From the time the story broke in the Twin Cities Daily Planet this week, university officials have paid the price for trying to get ahead of a story, which alleged undue influence by big agriculture, by releasing information in small pieces from different people, who often were unavailable for questions. It’s harder to find the smoking gun of influence that way, true, but it’s easier to notice that each person telling the real story, is telling a somewhat different real story.
The university is a land-grant institution which exists partly to serve agriculture. The film was made under contract to the Bell Museum of Natural History. The Bell is part of the university.
On Friday, Susan Weller, the Bell’s director, explained why she pulled the film:
“Our standard procedure at the Bell Museum is that our exhibits and educational products have at least one researcher who oversees the project’s scientific integrity from inception to completion. Unfortunately, this procedure was not followed by the Bell Media unit for production of the documentary, ‘Troubled Waters: A Mississippi River Story.’ As Director of the Bell Museum, I am responsible for ensuring these standards are followed, and I regret our error in this case.
Late on Friday, MPR reporter Stephanie Hemphill brought another story to the story. The dean of the U of M’s School of Agriculture — the Bell Museum is part of the School of Agriculture — said one reason the film was pulled was because it “vilified” agriculture.
Dean Al Levine said the film opens with a lot of drama, and spends too much time discussing agricultural pollution before considering any other sources of water pollution.
“Agriculture is a major contributor to these issues, we know that,” he said, noting the film takes a half-hour to talk about other sources of runoff, such as cities or lawn chemicals.
Levine says the film isn’t inaccurate, but it’s unbalanced. He said it should have included scientists who are trying to figure out how to feed 9 billion people by 2050.
Levine reveals the issue is actually editorial, not scientific as the U of M had asserted earlier in the day. He says it’s not inaccurate, but that the film should have included scientists who are trying to figure out how to feed 9 billion people in 2050. But that’s not science as much as perspective and that’s what asserting editorial influence looks like.
Levine’s suggestion seems to be that the Gulf’s “dead zone” may be the trade-off for preventing hunger. And maybe it is. It would make a great documentary about the environmental cost of eradicating hunger.
A person who has seen the film says it was fair. He has a perspective, too. He’s with an environmental organization.

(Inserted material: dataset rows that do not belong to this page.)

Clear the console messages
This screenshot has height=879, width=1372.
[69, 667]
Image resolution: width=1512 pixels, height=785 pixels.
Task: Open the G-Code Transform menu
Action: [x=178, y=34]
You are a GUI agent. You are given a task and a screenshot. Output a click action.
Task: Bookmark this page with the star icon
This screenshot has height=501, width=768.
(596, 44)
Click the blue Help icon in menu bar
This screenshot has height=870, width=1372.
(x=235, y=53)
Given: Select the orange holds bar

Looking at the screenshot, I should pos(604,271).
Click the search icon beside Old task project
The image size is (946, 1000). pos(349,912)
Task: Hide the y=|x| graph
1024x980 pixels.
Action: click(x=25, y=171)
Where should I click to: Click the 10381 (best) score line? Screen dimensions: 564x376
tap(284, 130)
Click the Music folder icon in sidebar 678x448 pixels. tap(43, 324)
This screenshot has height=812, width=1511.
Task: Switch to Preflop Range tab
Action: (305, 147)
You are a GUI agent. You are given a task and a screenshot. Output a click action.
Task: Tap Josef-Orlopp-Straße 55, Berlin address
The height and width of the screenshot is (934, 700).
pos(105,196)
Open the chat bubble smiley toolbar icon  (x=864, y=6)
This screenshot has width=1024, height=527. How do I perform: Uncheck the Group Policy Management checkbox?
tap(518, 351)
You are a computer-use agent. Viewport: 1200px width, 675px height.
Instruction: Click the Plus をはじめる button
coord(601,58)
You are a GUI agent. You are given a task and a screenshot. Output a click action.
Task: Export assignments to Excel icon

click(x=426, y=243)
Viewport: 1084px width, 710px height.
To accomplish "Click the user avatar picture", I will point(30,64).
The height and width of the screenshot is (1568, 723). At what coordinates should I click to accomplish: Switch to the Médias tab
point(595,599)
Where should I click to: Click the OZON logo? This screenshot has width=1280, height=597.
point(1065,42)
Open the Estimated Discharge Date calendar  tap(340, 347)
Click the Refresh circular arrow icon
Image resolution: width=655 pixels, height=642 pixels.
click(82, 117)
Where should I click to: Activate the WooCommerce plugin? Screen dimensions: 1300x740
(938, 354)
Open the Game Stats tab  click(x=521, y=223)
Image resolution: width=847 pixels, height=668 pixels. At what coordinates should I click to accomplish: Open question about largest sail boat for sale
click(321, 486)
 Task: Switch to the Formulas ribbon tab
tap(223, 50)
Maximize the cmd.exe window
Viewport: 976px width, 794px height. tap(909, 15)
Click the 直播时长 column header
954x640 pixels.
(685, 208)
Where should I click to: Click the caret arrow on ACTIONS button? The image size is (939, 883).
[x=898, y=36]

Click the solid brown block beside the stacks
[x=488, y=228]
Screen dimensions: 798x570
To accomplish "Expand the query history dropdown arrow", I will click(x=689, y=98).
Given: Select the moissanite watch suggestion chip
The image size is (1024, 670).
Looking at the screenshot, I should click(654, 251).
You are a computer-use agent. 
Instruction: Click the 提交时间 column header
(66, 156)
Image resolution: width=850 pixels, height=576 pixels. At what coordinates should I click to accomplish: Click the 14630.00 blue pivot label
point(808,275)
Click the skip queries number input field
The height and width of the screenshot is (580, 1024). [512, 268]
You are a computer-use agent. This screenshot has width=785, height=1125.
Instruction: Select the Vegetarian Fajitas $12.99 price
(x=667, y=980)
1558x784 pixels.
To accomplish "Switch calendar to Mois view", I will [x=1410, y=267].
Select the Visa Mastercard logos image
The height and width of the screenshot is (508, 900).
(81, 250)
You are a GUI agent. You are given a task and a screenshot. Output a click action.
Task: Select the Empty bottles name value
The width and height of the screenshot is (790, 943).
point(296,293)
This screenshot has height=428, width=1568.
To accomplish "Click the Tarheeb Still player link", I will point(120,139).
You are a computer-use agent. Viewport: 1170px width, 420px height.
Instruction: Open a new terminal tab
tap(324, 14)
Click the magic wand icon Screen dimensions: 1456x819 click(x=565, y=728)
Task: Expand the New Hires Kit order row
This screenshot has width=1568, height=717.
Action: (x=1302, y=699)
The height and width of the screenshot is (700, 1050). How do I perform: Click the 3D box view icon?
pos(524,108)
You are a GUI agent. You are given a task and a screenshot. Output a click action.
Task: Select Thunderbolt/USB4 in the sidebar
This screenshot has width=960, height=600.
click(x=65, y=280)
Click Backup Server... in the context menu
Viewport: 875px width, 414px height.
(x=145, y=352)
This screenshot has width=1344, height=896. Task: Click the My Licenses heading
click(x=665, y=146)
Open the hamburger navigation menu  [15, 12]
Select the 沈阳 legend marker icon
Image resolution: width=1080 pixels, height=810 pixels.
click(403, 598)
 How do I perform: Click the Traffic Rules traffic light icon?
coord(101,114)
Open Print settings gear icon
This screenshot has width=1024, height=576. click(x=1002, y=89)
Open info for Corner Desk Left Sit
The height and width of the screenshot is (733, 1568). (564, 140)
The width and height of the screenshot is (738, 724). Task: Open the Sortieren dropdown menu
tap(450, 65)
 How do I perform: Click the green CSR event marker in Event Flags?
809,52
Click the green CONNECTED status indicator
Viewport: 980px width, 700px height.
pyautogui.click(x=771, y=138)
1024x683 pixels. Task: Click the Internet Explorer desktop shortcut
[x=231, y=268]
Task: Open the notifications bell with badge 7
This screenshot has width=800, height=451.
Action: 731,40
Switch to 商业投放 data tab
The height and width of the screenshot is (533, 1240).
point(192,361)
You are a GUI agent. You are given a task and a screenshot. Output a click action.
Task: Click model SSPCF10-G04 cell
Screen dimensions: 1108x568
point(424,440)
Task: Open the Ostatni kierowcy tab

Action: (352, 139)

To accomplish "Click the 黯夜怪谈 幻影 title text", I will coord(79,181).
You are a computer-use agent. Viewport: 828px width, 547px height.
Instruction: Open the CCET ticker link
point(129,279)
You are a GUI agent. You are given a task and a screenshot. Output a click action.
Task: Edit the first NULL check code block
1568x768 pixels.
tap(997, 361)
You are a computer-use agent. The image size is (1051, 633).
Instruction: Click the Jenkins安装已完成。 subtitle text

That’s part of the problem. This isn’t independent journalism. It’s not a documentary. (Add) If content is changed by those outside the production process (/add), it’s an infomercial and the debate is over which self-interest owns its soul. That’s what often happens when a combination of private and public money — often with its own intent — is used to contract with an organization that may have “skin in the game,” to produce a piece that will end up being shown on public television under the label of journalism or backed by its journalistic credibility. Any time the word “promote” appears in a mission statement for any editorial
project process — it does in this one — it disqualifies itself from that classification. (Update: I acknowledge that a documentary is not by definition journalism)
The process in this case is not how journalism works. It’s how advertising works. Perhaps iit’s too late for “Troubled Waters.” By the time it airs on television — if it ever airs on television — it may have little integrity because the process that created it is too polluted. The larger question now is how many other “documentaries” around here are produced the same way?